L'IMPERO

Veniero Accreman (1923 - 2016), figlio di Ferroviere, sindaco di Rimini 1957-58, deputato per tre legislature, avvocato penalista, in questo suo scritto ripercorre, con i suoi ricordi da studente, la fase storica 1935/36 della guerra scatenata dal Regime per la conquista dell'Etiopia.

Ricordo l'anno della guerra d'Etiopia. La geografia mi appassionava; nelle cartine degli atlanti posseduti le colonie inglesi erano colorate in rosa e quelle francesi in viola; erano colori assai diffusi in tutto il globo; quelle due nazioni possedevano territori enormi in tutti i continenti e ciò suscitava davvero invidia. La radio e la scuola, oltre ai giornali, non facevano che ripeterci la grande ingiustizia storica, per cui quelle nazioni possedevano tante colonie e quindi erano ricchissime, mentre l'Italia - forte di tante braccia inutilizzate - era povera; e quelle nazioni egoisticamente contrastavano in tutti i modi l'aspirazione dell'Italia ad avere anch'essa un posto al sole, dove far lavorare i suoi figli.

Perché gli altri sì e noi no? Le motivazioni dell'impresa d'Africa sembravano giuste. Vennero contro di noi sanzioni economiche, decretate dalla società delle Nazioni: ingiustizia si aggiungeva a ingiustizia. Imparammo a memoria, a scuola, il discorso del duce pronunciato in quell'occasione; la voce metallica, tagliente, riempiva le orecchie e il cervello. A casa l'opposizione al regime rimaneva dura; a me le ragioni della guerra sembravano plausibili.
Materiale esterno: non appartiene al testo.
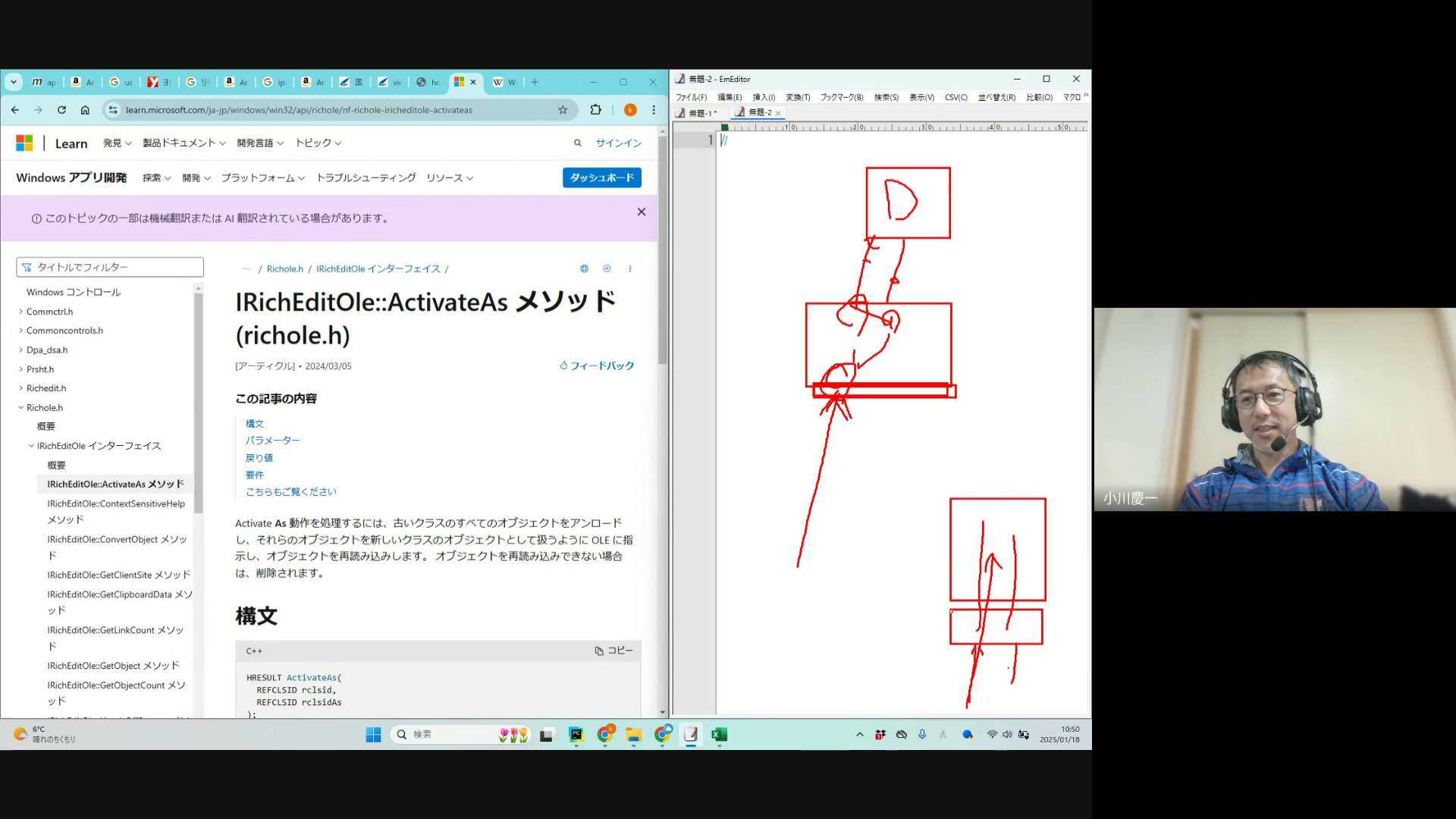
Task: Jump to パラメーター section link
Action: (272, 440)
Mi incantavo a ricopiare su carta da disegno la figura possente dell'Africa, con il poderoso corno centrale che la faceva rassomigliare a un rinoceronte; ne disegnavo l'orografia, i fiumi, i prodotti, e coloravo i disegni con vari colori.
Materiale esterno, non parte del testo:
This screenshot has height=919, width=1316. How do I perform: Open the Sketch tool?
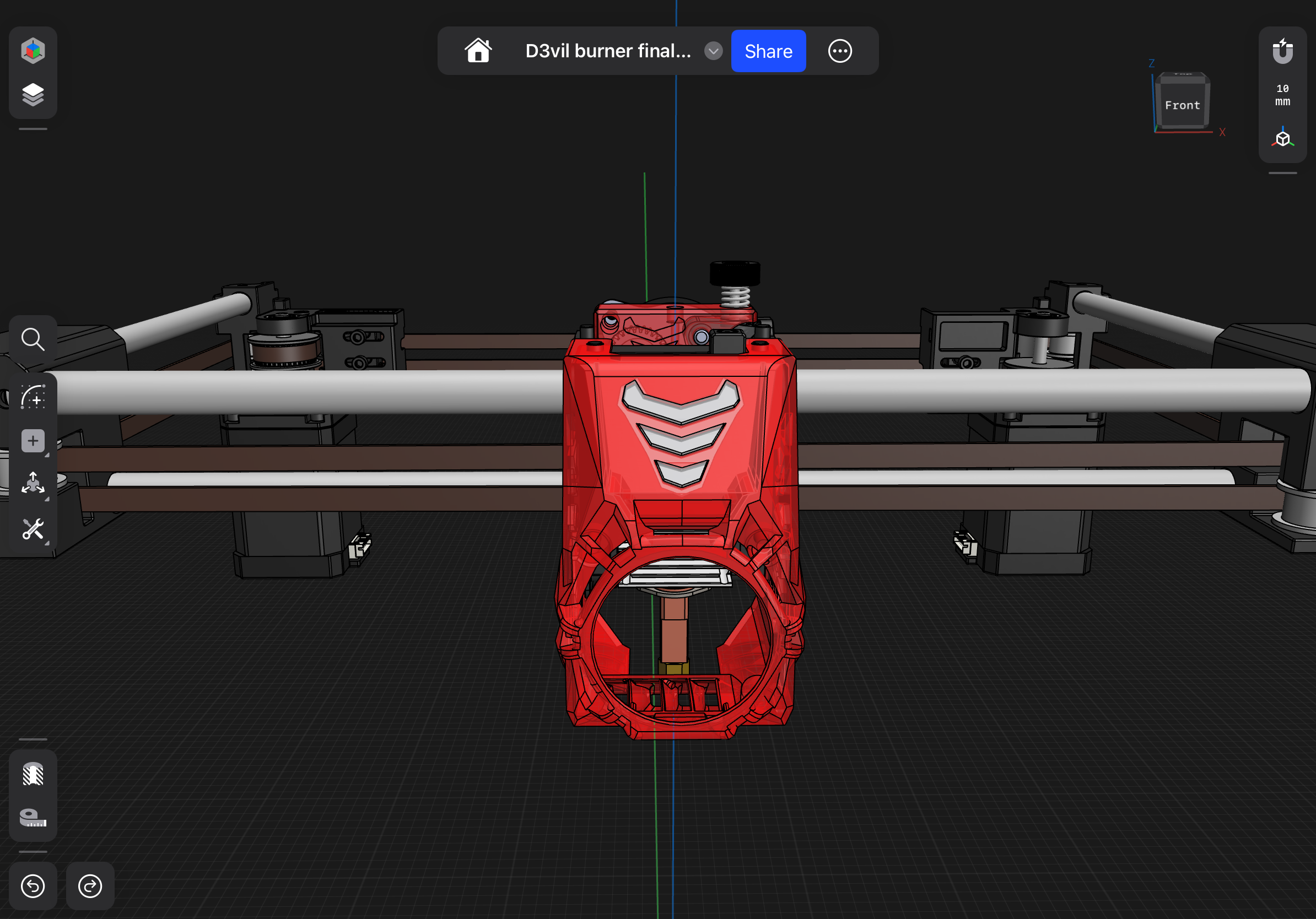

I giornali recavano notizie e foto del passaggio delle navi italiane attraverso il canale di Suez; mostravano la navigazione nel Mar Rosso, le tolde imbandierate piene di giovani soldati festanti; ogni settimana la Domenica del Corriere pubblicava copertine entusiasmanti. L'adesione popolare, il successo della guerra, l'idea del futuro benessere adesso riempivano tutto l'ambiente e sembravano legittimare quel mondo col quale pure continuavo a sentirmi in contrasto.
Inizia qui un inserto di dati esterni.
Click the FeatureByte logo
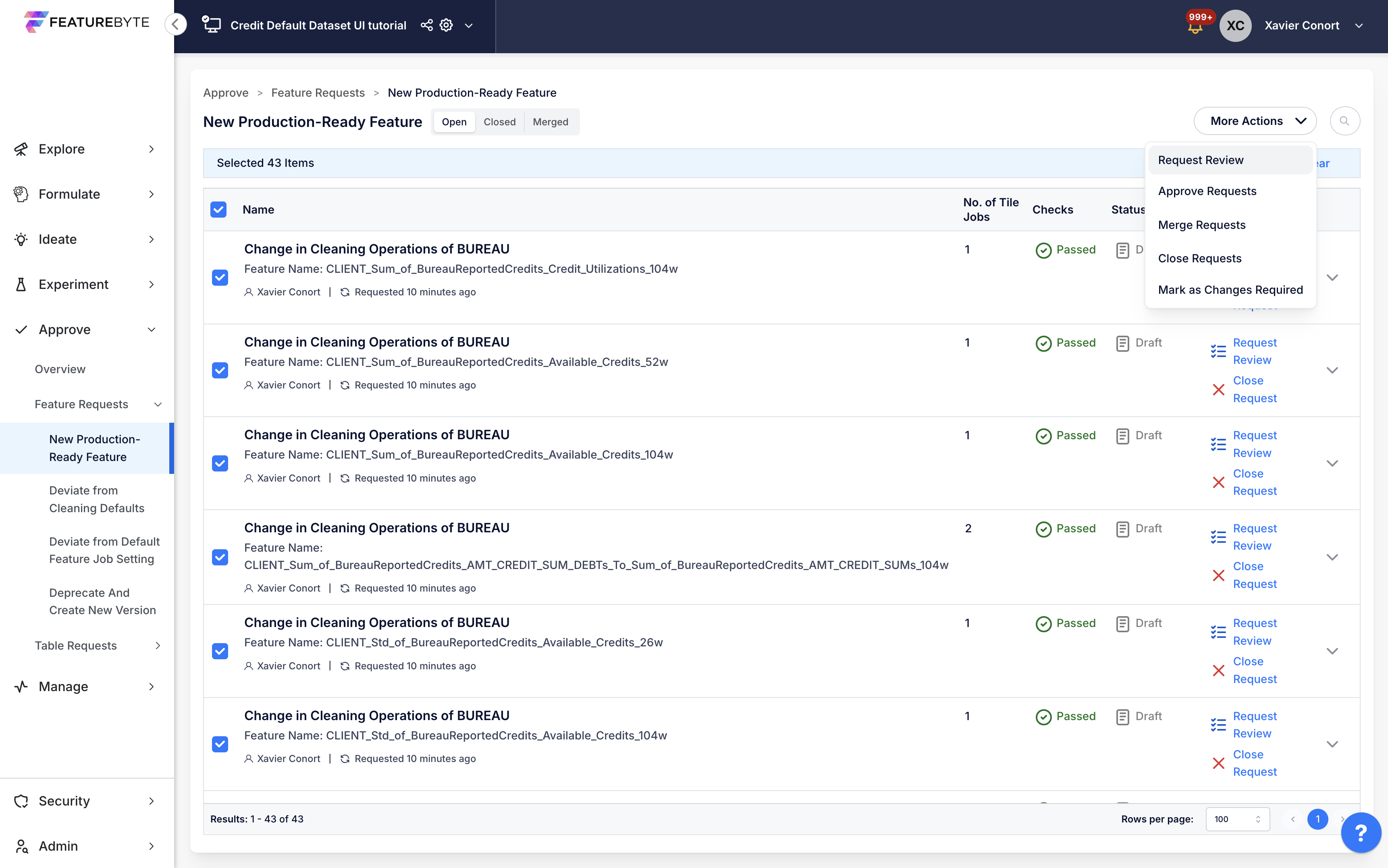87,22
Rimaneva l'odiosità delle parole e degli atteggiamenti dei fascisti, ma le adunate sembravano adesso il coronamento di un'attesa durata per anni. La proclamazione dell'Impero, con le piazze esultanti, diede il suggello a quel clima. Le celebrazioni della romanità nella capitale, tra i monumenti candidi di marmo, in mezzo al verde dei pini, sotto quel cielo azzurro, ebbero qualcosa di augusto, di maestoso; le grandi carte geografiche incise nel marmo in Via dell'Impero mettevano a paragone le conquiste romane di duemila anni fa e quelle fasciste di oggi; sembravano sancire davvero qualcosa di memorabile. Nelle scuole intere classe di alunni scrivevano che l'Impero era ricomparso sui colli fatali di Roma.